▶ [Exercise brief] Copy each line that includes the string "agent" from the material into your answer.

▶ [Records to use]
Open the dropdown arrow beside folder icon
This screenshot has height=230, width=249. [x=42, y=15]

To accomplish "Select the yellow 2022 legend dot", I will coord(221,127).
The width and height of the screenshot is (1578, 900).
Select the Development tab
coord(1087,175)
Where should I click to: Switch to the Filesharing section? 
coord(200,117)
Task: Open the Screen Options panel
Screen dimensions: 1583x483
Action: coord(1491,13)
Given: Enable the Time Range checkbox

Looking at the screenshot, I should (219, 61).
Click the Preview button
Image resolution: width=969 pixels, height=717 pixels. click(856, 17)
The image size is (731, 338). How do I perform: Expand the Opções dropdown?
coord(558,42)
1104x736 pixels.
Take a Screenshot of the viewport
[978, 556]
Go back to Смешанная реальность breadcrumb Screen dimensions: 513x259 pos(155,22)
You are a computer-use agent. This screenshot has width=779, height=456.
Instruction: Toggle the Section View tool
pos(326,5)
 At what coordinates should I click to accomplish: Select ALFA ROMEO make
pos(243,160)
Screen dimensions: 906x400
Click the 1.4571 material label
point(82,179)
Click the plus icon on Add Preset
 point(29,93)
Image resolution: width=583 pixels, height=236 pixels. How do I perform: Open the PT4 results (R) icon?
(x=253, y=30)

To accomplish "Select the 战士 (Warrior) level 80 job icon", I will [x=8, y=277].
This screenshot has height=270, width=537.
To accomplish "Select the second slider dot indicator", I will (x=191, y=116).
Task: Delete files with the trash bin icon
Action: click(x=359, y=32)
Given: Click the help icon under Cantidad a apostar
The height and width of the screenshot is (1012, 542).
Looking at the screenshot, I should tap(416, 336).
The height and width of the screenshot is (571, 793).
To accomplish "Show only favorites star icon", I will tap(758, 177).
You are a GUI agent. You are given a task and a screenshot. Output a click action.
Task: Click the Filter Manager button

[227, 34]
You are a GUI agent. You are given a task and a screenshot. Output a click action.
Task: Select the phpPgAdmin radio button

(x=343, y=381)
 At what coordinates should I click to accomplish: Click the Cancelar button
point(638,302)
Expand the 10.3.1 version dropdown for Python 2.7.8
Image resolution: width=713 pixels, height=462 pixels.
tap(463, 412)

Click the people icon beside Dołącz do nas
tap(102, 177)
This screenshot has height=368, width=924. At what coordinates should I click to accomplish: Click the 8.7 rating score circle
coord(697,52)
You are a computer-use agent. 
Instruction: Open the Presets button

▶ [Exercise result]
You are a computer-use agent. This screenshot has width=779, height=456.
You are a GUI agent. You are given a task and a screenshot. Output a click action.
You are a GUI agent. You are given a task and a screenshot. Output a click action.
You are a computer-use agent. 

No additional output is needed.